[Document segment]
This course (part I and II) is a general introduction to machine learning focusing on the fundamental modern topics in this field and providing the theoretical bases and concepts behind key algorithms. The course aims to provide a deep understanding of the nature of the problems addressed in machine learning and of the computational strategies behind the most popular approaches in this field. The topics we cover include: design and analysis of machine learning experiments, supervised learning, unsupervised learning, active learning, reinforcement learning, Bayesian decision theory, parametric methods, multivariate methods, multilayer perceptrons, local models, hidden Markov models, kernel machines, graphical models. Short programming assignments include hands-on experiments with various learning algorithms.

Coursebook:

  • Ethem Alpaydin. Introduction to machine learning, MIT Press, 2020.

Other materials:

  • Marc Peter Deisenroth, A. Aldo Faisal, and Cheng Soon Ong. Mathematics for Machine Learning. Cambridge University Press, 2020.
  • Mehryar Mohri, Afshin Rostamizadeh, and Ameet Talwalkar. Foundations of Machine Learning. MIT Press, Second Edition, 2018.
  • Avrim Blum, John Hopcroft, and Ravindran Kannan. Foundations of Data Science. Cambridge University Press, 2020.

Registration to the courses: through this link.

To the course webpage: Foundations of machine learning I, Foundations of machine learning II

Introduction to automata theory (2020-2021)

This course gives a basic introduction to the theory of finite automata. The course got first through the principles of mathematical induction, Boolean algebras and matrices. It then introduces (deterministic and nondeterministic) finite automata and regular expressions, and it establishes the connections between them. The course is meant for Bachelor students in mathematics and computer science.

To the course webpage: TBA

Foundations of machine learning (2019-2020)

[Written problem A]
In the course listing, which book is named as the coursebook?
[Written problem B]
Duplicate the stretch of the course listing from "To the course webpage: Foundations" through "and computer science.".
The records are separate material and have no connection to the course listing.

Some records:
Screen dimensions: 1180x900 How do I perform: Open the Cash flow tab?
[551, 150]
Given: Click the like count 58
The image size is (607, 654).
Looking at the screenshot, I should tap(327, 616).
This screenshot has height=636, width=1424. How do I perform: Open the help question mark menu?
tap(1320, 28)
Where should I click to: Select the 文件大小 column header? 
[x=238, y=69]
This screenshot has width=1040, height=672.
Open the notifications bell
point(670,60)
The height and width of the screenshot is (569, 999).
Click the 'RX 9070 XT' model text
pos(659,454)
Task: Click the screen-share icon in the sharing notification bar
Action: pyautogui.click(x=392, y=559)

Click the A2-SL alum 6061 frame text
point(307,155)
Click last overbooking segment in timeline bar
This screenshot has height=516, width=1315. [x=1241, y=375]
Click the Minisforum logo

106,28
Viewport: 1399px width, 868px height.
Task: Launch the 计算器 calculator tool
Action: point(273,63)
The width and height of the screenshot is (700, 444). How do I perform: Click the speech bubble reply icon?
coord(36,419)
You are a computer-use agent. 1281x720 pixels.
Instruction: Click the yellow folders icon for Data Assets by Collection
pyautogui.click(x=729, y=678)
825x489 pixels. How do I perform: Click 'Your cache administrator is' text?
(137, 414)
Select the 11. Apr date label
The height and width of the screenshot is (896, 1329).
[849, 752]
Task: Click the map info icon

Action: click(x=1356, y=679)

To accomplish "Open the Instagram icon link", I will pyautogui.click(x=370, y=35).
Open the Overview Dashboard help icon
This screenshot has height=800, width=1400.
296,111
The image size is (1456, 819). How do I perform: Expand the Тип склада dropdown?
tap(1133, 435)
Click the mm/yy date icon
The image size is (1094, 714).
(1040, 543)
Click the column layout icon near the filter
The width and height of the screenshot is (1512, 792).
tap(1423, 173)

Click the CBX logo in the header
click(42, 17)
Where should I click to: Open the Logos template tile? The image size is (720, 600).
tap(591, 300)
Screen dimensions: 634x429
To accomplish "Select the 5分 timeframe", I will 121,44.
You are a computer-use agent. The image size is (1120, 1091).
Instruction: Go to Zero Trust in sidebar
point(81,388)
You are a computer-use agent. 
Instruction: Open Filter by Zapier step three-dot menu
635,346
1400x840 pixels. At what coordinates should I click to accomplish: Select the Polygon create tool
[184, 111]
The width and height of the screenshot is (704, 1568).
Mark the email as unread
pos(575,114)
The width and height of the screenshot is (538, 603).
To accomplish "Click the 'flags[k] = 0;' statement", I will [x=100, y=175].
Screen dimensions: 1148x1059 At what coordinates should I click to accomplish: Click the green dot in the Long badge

[Task answer A]
Ethem Alpaydin's Introduction to machine learning, MIT Press, 2020.

[Task answer B]
To the course webpage: Foundations of machine learning I, Foundations of machine learning II

Introduction to automata theory (2020-2021)

This course gives a basic introduction to the theory of finite automata. The course got first through the principles of mathematical induction, Boolean algebras and matrices. It then introduces (deterministic and nondeterministic) finite automata and regular expressions, and it establishes the connections between them. The course is meant for Bachelor students in mathematics and computer science.